++++ RECORDS PROVIDED
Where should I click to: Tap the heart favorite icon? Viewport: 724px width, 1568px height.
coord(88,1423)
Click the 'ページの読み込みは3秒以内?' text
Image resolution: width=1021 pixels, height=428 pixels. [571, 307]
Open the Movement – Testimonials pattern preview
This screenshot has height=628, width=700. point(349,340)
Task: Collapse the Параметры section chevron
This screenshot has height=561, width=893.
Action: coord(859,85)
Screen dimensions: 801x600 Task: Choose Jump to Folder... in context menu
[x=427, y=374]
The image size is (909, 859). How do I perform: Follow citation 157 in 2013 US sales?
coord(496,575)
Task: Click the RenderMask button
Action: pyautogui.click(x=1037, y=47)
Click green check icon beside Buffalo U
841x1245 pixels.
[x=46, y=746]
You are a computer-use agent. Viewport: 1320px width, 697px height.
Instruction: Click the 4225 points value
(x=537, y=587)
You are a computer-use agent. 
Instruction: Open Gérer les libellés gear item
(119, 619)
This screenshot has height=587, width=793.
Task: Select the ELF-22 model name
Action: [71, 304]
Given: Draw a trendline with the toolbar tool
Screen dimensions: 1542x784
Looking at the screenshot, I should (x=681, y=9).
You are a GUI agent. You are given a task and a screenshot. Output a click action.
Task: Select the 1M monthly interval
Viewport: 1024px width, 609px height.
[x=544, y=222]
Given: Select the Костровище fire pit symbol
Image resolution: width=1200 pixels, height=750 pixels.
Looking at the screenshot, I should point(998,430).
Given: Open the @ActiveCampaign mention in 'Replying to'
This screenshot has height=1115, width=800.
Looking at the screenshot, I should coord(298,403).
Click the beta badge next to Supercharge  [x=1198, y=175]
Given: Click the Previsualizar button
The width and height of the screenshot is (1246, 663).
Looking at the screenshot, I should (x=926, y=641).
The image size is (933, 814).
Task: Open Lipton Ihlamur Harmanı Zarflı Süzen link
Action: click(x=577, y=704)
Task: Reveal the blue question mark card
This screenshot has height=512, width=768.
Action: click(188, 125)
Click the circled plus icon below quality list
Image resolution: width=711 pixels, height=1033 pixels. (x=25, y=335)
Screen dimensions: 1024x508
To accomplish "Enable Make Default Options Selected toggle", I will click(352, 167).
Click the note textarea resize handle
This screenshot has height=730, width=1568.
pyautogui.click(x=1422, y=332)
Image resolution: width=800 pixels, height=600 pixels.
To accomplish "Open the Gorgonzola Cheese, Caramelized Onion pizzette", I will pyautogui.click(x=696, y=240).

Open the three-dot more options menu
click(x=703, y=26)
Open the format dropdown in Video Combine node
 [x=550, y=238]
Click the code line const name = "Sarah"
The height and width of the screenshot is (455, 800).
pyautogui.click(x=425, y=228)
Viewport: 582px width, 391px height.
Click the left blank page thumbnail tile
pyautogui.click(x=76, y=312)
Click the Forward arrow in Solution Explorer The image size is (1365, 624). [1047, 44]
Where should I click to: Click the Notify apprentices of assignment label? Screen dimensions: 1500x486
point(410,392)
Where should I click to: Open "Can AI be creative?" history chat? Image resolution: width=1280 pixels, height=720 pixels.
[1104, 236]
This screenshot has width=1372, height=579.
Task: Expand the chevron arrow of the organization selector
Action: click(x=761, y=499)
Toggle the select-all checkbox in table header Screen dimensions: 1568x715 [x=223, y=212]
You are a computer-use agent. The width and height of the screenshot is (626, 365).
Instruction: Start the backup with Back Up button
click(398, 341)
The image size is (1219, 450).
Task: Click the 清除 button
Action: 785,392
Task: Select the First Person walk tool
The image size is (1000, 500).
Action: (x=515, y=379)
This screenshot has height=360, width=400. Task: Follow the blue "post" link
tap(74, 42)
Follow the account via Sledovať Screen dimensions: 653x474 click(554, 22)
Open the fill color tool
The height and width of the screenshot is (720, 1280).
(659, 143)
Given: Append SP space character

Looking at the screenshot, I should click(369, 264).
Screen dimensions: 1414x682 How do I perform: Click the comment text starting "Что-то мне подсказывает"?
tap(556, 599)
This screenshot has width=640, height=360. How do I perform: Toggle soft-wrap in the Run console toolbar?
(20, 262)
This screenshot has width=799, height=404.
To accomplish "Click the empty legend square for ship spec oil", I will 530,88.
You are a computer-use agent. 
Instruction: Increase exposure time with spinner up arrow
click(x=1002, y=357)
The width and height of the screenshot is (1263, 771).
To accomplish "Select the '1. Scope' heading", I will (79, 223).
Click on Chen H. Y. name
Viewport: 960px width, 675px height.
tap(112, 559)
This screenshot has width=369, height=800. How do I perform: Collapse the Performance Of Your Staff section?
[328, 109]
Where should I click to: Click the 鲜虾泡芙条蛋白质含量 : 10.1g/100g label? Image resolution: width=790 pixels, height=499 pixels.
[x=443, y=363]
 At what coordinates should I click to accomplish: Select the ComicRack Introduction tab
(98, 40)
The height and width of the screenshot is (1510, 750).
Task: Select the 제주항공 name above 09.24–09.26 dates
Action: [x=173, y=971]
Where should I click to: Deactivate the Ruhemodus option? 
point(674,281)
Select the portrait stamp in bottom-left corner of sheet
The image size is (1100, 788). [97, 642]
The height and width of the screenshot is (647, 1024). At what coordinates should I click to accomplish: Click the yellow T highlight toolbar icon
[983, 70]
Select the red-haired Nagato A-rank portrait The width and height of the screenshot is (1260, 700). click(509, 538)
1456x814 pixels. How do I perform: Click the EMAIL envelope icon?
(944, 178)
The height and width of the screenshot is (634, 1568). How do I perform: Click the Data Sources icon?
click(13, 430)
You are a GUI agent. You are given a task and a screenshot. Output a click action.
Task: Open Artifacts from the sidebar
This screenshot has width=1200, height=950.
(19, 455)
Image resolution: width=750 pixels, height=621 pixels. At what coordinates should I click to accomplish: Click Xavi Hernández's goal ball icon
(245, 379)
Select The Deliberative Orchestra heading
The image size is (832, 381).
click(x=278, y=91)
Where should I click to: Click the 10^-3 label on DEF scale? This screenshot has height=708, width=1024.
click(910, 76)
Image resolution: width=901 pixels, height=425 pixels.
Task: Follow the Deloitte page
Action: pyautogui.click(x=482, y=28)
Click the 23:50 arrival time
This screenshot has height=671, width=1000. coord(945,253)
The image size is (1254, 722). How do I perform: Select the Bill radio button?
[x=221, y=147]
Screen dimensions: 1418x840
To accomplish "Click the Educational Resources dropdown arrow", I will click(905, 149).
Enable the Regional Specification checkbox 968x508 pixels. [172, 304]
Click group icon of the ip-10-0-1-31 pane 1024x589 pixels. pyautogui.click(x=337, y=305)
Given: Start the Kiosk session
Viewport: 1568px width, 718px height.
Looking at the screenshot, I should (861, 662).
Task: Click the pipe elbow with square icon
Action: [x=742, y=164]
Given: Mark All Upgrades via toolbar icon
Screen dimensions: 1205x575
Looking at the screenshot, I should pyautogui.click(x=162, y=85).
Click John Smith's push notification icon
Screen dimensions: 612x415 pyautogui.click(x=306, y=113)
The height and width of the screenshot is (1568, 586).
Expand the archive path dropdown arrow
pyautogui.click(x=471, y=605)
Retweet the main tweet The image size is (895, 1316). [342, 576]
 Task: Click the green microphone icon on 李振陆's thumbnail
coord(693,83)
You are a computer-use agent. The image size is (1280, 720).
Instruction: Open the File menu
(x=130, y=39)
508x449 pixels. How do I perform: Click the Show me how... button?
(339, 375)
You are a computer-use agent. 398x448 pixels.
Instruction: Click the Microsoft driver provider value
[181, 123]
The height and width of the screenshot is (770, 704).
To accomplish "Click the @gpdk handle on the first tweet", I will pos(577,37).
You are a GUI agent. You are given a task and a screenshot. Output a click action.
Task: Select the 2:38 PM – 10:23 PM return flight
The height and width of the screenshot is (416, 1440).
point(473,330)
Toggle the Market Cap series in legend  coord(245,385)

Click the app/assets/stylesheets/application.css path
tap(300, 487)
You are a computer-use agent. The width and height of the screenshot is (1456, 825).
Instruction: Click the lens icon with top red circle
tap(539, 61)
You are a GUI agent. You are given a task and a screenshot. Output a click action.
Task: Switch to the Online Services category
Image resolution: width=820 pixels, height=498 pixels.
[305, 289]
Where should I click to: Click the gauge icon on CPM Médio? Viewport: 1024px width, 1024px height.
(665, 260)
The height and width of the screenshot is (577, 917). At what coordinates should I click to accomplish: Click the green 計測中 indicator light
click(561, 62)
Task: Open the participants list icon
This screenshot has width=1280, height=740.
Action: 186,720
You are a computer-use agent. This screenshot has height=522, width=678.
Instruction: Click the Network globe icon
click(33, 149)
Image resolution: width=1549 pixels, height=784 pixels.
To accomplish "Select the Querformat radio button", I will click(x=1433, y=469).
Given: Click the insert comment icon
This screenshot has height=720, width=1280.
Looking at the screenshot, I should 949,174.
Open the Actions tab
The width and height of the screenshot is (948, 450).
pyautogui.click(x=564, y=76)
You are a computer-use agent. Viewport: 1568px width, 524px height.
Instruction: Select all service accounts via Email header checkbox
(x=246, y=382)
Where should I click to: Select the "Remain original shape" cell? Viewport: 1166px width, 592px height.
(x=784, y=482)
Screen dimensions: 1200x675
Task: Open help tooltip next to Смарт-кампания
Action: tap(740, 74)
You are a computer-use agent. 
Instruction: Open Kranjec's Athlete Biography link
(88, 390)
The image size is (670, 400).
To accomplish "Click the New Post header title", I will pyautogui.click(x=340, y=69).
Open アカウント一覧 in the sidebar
++++++++
From the entries above, give again exactly the lines running from the line with "Given: Click the Previsualizar button" to the line with "Image resolution: width=800"; include both of those lines.

● YOUR RESPONSE
Given: Click the Previsualizar button
The width and height of the screenshot is (1246, 663).
Looking at the screenshot, I should (x=926, y=641).
The image size is (933, 814).
Task: Open Lipton Ihlamur Harmanı Zarflı Süzen link
Action: click(x=577, y=704)
Task: Reveal the blue question mark card
This screenshot has height=512, width=768.
Action: click(188, 125)
Click the circled plus icon below quality list
Image resolution: width=711 pixels, height=1033 pixels. (x=25, y=335)
Screen dimensions: 1024x508
To accomplish "Enable Make Default Options Selected toggle", I will click(352, 167).
Click the note textarea resize handle
This screenshot has height=730, width=1568.
pyautogui.click(x=1422, y=332)
Image resolution: width=800 pixels, height=600 pixels.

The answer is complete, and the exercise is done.